St. Justin's was restored in the 1930s and 1980s and today belongs to the parish of St. Josef in the Frankfurt district of Roman Catholic Diocese of Limburg.

The Carolingian basilica

The original church was a six-bay basilica with three sanctuaries and apses at the east end. The entrance was originally at the west end of the central nave, but is now on the north side of the church at the northern sanctuary. The aisle windows have been replaced, and late gothic chapels were added on the north side. Also the apses were removed following the alterations.

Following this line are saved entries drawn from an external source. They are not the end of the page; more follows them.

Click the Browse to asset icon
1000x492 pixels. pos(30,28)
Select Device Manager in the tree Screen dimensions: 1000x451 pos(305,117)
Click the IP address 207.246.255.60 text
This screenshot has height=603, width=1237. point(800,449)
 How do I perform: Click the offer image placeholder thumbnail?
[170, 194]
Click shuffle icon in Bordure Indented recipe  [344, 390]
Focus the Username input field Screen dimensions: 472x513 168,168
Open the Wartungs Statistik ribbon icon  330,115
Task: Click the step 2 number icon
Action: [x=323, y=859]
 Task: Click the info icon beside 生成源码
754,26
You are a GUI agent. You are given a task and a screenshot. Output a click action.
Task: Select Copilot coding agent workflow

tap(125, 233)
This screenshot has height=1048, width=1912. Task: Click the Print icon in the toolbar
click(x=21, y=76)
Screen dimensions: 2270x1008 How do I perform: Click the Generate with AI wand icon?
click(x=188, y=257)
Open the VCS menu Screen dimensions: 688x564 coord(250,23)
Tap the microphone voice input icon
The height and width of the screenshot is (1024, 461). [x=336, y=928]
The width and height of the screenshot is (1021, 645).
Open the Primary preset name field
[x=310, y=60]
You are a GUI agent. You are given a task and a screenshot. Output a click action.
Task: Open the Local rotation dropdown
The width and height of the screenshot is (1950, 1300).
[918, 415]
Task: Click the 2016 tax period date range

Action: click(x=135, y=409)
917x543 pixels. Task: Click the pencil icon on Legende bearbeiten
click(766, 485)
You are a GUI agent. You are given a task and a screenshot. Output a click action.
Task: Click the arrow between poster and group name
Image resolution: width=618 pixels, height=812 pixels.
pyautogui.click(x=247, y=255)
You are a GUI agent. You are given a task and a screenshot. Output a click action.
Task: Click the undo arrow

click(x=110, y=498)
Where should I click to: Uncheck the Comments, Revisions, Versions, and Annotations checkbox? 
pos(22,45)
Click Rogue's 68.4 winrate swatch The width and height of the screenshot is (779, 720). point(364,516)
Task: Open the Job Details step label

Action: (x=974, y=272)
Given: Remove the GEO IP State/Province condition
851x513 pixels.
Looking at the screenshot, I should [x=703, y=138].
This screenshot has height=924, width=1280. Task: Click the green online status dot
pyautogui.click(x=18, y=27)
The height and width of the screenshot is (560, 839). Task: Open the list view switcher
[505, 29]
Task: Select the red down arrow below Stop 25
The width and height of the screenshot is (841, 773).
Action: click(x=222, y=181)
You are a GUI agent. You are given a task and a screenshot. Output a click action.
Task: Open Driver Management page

The remainder of the Carolingian work is however intact: the two other sanctuaries, the central nave with small round-arched clerestory windows, the flat ceiling, the aisles, and at the top of the two sets of five columns - Corinthian capitals, which belong to the most important works of Carolingian art.

Late gothic additions
Up to the end of the affiliation with the Benedictine monastery of Saint Alban in 1419, the church had hardly changed structurally. In the 1420s the southern Carolingian sanctuary was replaced by a gothic Holy Cross chapel, in the place of today's vestry. To the northern aisle, three further chapels were added.

The high choir (chancel)

In 1441, the rules of the Augustinian choir master, under the Antoniter order, required a larger choir, and so a high choir (chancel) was built with a polygonal apsidal end and seven windows. The chancel was clearly higher than the original basilica, and this contrast is certainly visible today. The original vaulting in the chancel had to be taken down in 1523 due to danger of collapse, and is now replaced with a flat ceiling.

Due to the change in position of the entrance, a richly decorated pointed-arch north doorway was built in around 1442, which is flanked by statues of Paul of Thebes and Anthony the Great.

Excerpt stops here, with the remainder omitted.